Specifically, this is disadvantageous in that the angle θ4 in FIG. 26 increases when the magnitude of the frictional force μF10 that is applied between the bearing unit 113a and the peripheral surface of the bearing engagement part 119b increases as the force F10 increases. It is also disadvantageous in that the angle θ4 shown in FIG. 26 decreases when the magnitude of the frictional force μF10 that is applied between the bearing unit 113a and the peripheral surface of the bearing engagement part 119b due to the rotation decreases as the force F10 decreases. When the contact position Y moves, the feed roller intermediate gear 113 does not rotate, and instead moves along the peripheral surface of the bearing engagement part 119b of the intermediate gear support axle 119, causing fluctuations in the amount of rotation of the feed roller intermediate gear 113.

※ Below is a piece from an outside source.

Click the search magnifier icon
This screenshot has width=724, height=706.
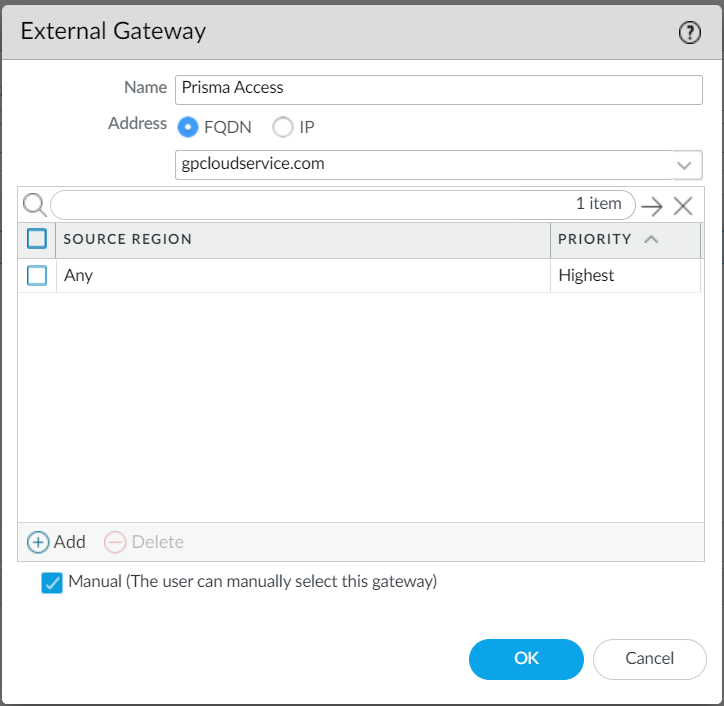click(x=34, y=205)
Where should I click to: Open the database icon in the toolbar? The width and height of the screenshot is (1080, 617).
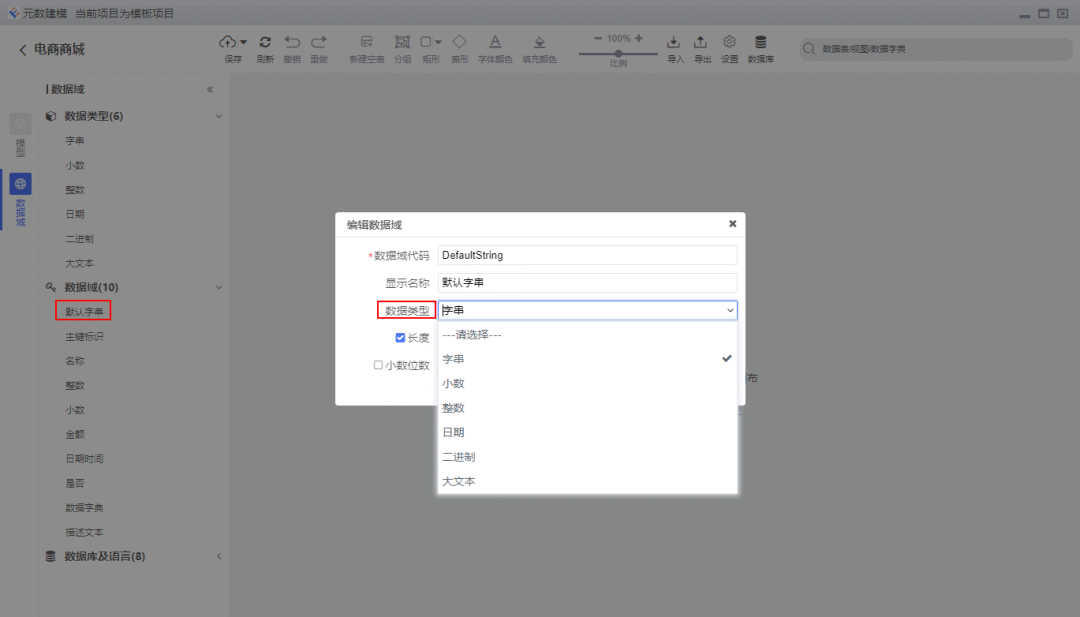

As described above, when the angle θ3 or θ4 by which the feed roller intermediate gear 113 rotates fluctuates, the distance by which the paper (not shown) is conveyed also fluctuates because of the fluctuations in the rotation amount of the feed roller gear 106. Also, the accumulated fluctuations also increase proportionately when the number of intermediate gears is increased, and the paper is therefore fed even more non-uniformly. This is disadvantageous in that it becomes difficult to precisely control the conveyance of paper with the feed roller 102.
In conventional practice, the fit tolerance between the bearing unit 113a of the feed roller intermediate gear 113 and the bearing engagement part 119b of the intermediate gear support axle 119 is minimized in order to prevent such non-uniformities the paper feeding described above. Therefore, component precision must be improved, and, as a result, component costs tend to increase.
In view of the above, it will be apparent to those skilled in the art from this disclosure that there exists a need for an improved image forming apparatus that overcomes the problems of conventional art. This invention addresses this need in the art as well as other needs, which will become apparent to those skilled in the art from this disclosure.